╭─ Provided records

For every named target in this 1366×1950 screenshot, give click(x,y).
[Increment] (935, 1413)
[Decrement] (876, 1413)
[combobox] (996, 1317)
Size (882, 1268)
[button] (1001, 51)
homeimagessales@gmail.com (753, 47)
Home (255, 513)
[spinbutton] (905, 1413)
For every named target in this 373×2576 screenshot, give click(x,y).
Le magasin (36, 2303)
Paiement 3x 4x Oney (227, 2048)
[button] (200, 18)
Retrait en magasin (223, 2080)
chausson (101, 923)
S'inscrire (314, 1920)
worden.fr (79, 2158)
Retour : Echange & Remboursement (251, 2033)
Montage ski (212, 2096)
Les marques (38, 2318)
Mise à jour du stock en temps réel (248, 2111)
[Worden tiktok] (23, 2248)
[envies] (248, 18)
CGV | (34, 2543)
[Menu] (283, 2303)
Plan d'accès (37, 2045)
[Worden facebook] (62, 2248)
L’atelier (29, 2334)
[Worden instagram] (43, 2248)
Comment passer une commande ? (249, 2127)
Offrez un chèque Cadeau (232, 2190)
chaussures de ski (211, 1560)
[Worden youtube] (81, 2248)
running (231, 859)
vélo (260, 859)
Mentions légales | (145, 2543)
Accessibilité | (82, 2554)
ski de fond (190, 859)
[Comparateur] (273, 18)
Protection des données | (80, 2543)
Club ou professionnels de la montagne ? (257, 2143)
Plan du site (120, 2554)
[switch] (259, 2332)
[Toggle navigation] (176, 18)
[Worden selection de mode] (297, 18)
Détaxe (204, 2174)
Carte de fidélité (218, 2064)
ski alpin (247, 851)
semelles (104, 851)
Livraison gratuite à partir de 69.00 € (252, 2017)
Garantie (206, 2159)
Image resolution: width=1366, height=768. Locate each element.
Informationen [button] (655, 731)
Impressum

╰─

Task goal >>
In the answer, please give only the lines from the line containing "Mise à jour" through the final line of the data, copied exactly.

Written answer >>
Mise à jour du stock en temps réel (248, 2111)
[Worden tiktok] (23, 2248)
[envies] (248, 18)
CGV | (34, 2543)
[Menu] (283, 2303)
Plan d'accès (37, 2045)
[Worden facebook] (62, 2248)
L’atelier (29, 2334)
[Worden instagram] (43, 2248)
Comment passer une commande ? (249, 2127)
Offrez un chèque Cadeau (232, 2190)
chaussures de ski (211, 1560)
[Worden youtube] (81, 2248)
running (231, 859)
vélo (260, 859)
Mentions légales | (145, 2543)
Accessibilité | (82, 2554)
ski de fond (190, 859)
[Comparateur] (273, 18)
Protection des données | (80, 2543)
Club ou professionnels de la montagne ? (257, 2143)
Plan du site (120, 2554)
[switch] (259, 2332)
[Toggle navigation] (176, 18)
[Worden selection de mode] (297, 18)
Détaxe (204, 2174)
Carte de fidélité (218, 2064)
ski alpin (247, 851)
semelles (104, 851)
Livraison gratuite à partir de 69.00 € (252, 2017)
Garantie (206, 2159)
Image resolution: width=1366, height=768. Locate each element.
Informationen [button] (655, 731)
Impressum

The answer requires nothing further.